Razzia bei Schloss Schönborn

Am Freitag letzter Woche haben auf Veran­las­sung der Staats­an­walt­schaft Wies­baden 13 Beamte der hessi­schen Wein­kon­trolle und der Polizei das Weingut  Schön­born in Hatten­heim (Rheingau) durch­sucht und zahl­reiche Unter­lagen beschlag­nahmt. Die Ermitt­lungen richten sich gegen den Guts­leiter Peter Barth. Ihm wird ein Verstoss gegen das Wein­ge­setz vorge­worfen. Konkret ist jedoch nicht bekannt, welcher Verstoss begangen sein soll. Speku­liert wird über den Einsatz neuer önolo­gi­scher Verfahren bei der Vini­fi­zie­rung sowie über Falsch­de­kla­ra­tion von Wein. Staats­an­walt Hartmut Ferse hat für diese Woche eine Erklä­rung ange­kün­digt.

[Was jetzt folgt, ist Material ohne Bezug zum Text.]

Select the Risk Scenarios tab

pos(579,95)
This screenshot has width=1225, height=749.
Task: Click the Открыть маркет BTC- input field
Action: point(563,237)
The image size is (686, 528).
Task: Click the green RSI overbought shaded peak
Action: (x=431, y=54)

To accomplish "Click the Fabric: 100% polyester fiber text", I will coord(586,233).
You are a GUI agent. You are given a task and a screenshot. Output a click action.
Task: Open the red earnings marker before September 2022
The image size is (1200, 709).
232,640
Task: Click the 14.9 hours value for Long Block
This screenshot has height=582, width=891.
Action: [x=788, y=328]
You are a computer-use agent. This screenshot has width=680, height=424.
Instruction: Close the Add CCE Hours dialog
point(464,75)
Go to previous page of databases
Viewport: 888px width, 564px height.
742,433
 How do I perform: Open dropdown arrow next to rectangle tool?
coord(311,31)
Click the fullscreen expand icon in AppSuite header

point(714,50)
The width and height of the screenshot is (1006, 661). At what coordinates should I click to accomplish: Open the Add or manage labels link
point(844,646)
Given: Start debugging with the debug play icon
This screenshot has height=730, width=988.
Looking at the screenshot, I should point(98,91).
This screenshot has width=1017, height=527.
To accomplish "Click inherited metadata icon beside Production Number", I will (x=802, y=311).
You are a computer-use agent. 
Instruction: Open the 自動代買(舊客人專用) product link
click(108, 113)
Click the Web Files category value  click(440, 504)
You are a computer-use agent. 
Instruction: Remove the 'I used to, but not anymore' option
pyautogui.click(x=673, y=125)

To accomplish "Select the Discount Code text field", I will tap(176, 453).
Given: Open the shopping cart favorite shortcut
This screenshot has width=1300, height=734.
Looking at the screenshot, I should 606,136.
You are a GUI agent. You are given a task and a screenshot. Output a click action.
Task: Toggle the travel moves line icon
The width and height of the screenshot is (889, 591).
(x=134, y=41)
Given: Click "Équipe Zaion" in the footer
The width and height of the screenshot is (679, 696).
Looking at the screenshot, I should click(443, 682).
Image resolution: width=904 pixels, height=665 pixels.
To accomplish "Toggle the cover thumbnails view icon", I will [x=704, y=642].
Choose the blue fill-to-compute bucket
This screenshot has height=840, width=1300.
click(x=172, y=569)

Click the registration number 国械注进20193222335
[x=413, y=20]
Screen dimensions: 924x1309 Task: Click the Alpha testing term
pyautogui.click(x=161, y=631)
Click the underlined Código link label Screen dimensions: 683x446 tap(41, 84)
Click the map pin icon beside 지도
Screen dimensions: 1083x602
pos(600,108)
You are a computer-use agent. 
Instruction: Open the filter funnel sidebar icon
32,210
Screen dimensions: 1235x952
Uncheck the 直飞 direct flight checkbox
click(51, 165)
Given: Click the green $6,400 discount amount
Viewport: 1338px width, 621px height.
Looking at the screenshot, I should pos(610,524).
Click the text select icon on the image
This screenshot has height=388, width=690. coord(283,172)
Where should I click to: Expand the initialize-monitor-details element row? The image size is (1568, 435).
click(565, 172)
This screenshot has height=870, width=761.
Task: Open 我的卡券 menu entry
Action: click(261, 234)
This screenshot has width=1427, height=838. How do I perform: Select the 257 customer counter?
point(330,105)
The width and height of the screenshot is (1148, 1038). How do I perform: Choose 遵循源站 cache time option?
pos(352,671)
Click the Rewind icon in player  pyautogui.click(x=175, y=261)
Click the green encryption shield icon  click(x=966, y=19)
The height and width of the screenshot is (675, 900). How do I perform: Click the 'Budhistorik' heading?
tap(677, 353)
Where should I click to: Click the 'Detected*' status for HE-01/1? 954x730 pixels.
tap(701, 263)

Aufsehen erregt der Fall inso­fern, als Schloss Schön­born Mitglied im VDP und über den grössten Besitz an Ersten Lagen im Rheingau verfügt. Paul Graf von Schön­born, der Besitzer, musste bereits einräumen, dass nicht alle Wein­berge des Gutes im besten Zustand seien. Hier­gegen kann jedoch nicht ermit­telt werden. Ausserdem sei bereits ein Konzept erar­beitet worden, um die notwen­digen Verbes­se­rungen im Wein­berg durch­zu­führen.